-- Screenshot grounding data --
*** Block opens ***
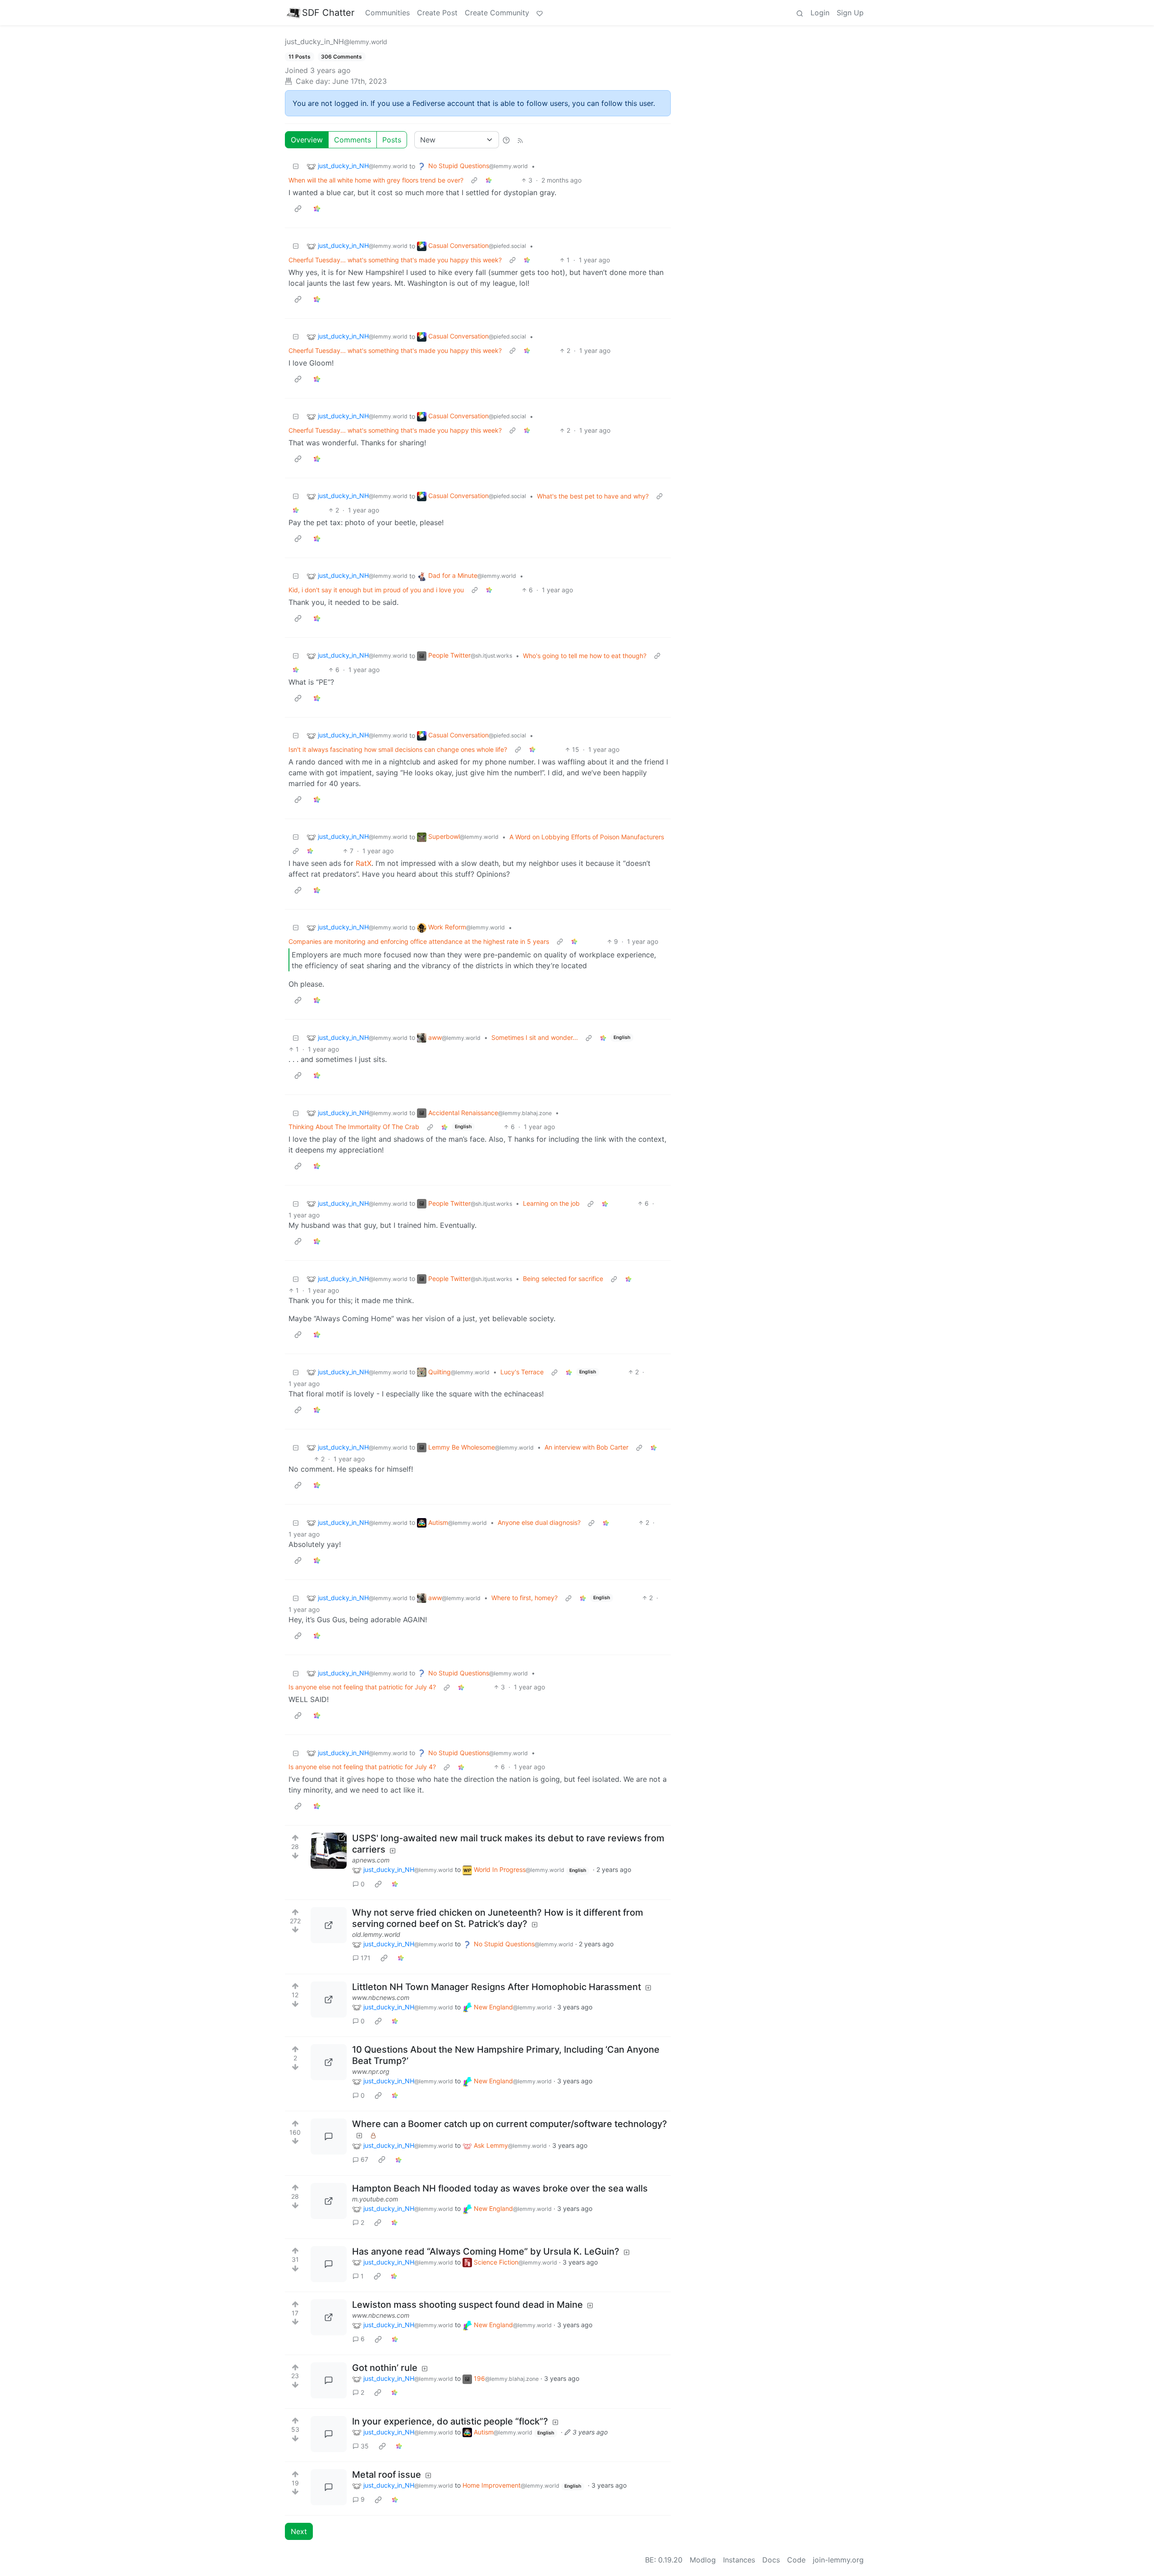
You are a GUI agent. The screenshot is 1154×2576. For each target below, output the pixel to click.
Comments (352, 139)
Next (299, 2531)
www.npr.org (370, 2071)
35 (365, 2446)
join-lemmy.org (838, 2559)
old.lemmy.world (376, 1934)
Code (796, 2559)
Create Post (437, 12)
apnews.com (370, 1860)
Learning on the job (551, 1203)
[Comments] (329, 2136)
*** Block closes ***
-- WHAT YOU HAVE TO DO --
An exact copy of the records above is needed, with the pictures removed.

-- ANSWER AREA --
You are a GUI agent. The screenshot is 1154×2576. For each target below, output the pixel to click.
Comments (352, 139)
Next (299, 2531)
www.npr.org (370, 2071)
35 (365, 2446)
join-lemmy.org (838, 2559)
old.lemmy.world (376, 1934)
Code (796, 2559)
Create Post (437, 12)
apnews.com (370, 1860)
Learning on the job (551, 1203)
[Comments] (329, 2136)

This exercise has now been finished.